Financial experts have noted that Paytm is choosing the right time for its IPO. Amid the COVID pandemic, digital purchases and payments have shot up, and this bodes well for Paytm’s balance-sheet. Also, the positive trend could be the reason Paytm’s rival Mobikwik, as well as other start-ups such as Nykaa, Delhivery and Policybazaar, are looking at an IPO. Food delivery start-up Zomato has already filed for one.

Also read: Zomato’s promise of an IPO, bigger market

The IPO will offer an exit route to global investors such as Japan’s SoftBank Group Corp, Warren Buffet’s Berkshire Hathaway and Chinese conglomerate Ant Group, who have all made investments in Paytm. According to a PTI report, Paytm’s main shareholders are Alibaba’s Ant Group (29.7%), Softbank Vision Fund (19.6%), Saif Partners (18.6%), and Sharma (14.7%).

Some or all of the institutional investors may now exit the company through an offer for sale of their shares in the IPO. Many of these have stayed invested in the company for several years, and may look forward to a profitable exit.

Robust valuation

While Paytm — which was launched in 2010 —is still seeing losses, it should be remembered that very few online service providers are profitable. Also, it claims to have narrowed its loss by 40% in fiscal 2019-20, with an   increase in revenue to ₹3,629 crore.

What is said to make the fintech start-up an attractive proposition is its robust valuation. The company and its merchant bankers are said to be targeting a valuation of $25-30 billion.

Paytm is also rated to be India’s highest valued unicorn (a start-up valued at over $1 billion).  The company was last valued at $16 billion in 2019, when Softbank and Ant Financial invested $1 billion in it.

Wide portfolio

At over 1.4 billion transactions in March, Paytm claims to be India’s top digital transactions enabler.
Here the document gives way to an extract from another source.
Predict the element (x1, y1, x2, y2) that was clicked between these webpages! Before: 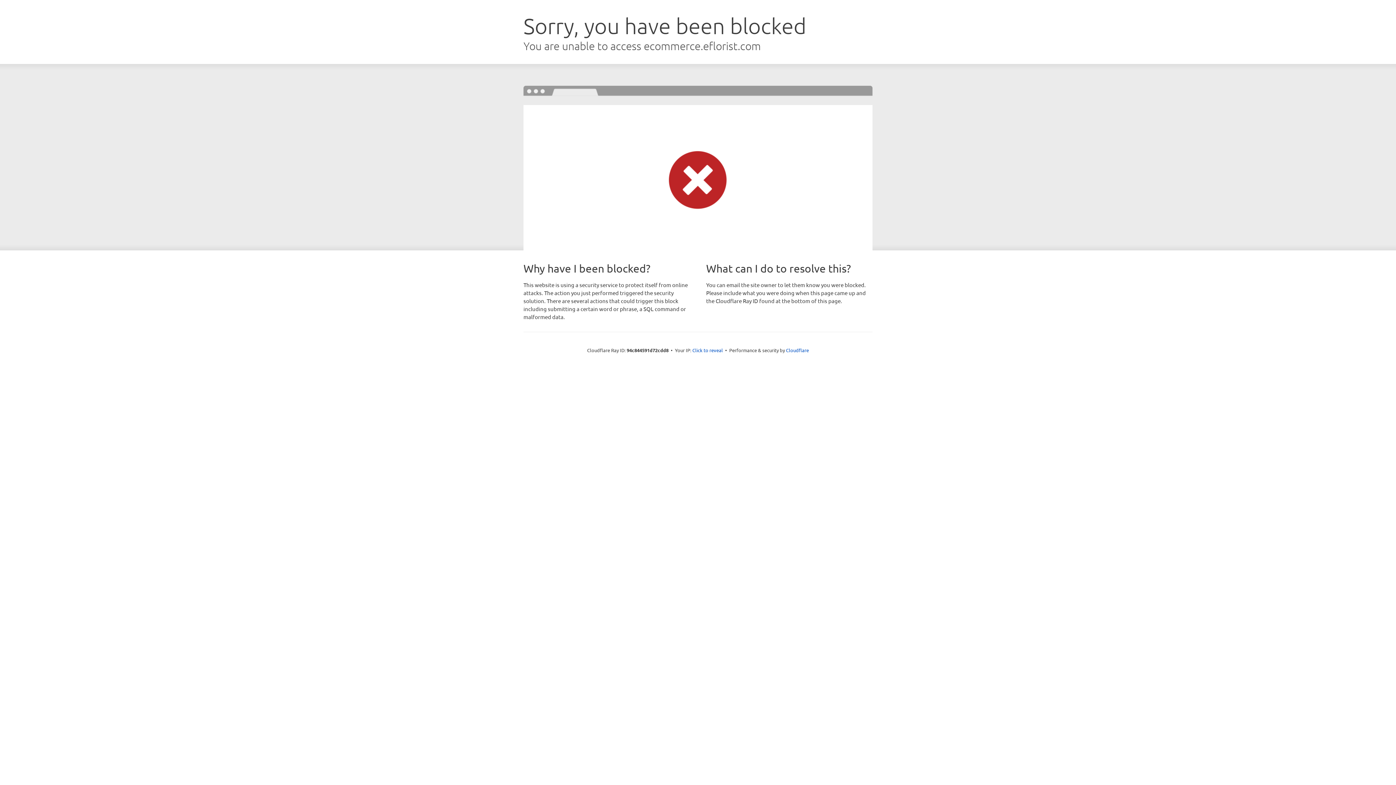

It is said to have onboarded about 20 million merchant partners. It also claims to be 30-50% larger than its peers in the digital payments segment, with over 1.4 billion monthly transactions.

While digital payments remain it bread and butter, Paytm has diversified, too. It offers end-to-end payments and financial services to individual consumers, offline and online merchants and online platforms. Paytm Insurance and Paytm Money are among its other key diversifications.

Paytm is stated to be a leading UPO payments firm in India, after PhonePe and Google Pay. Paytm Payments Bank — jointly owned by Sharma and One97 Communications — has over 6 crore accounts. Additionally, Paytm has applied for a New Umbrella Entity (NUE) licence. For this, it has tied up with other players such as Ola, IndusInd Bank, Zeta and Suryoday Small Finance.

While investment professionals typically advise investors to be cautious when it comes to putting money in loss-making entities, Paytm and other digital enterprises hold the promise of a good valuation. The fact that the company is quickly diversifying into related fields such as banking, insurance and mutual fund distribution could also work in its favour.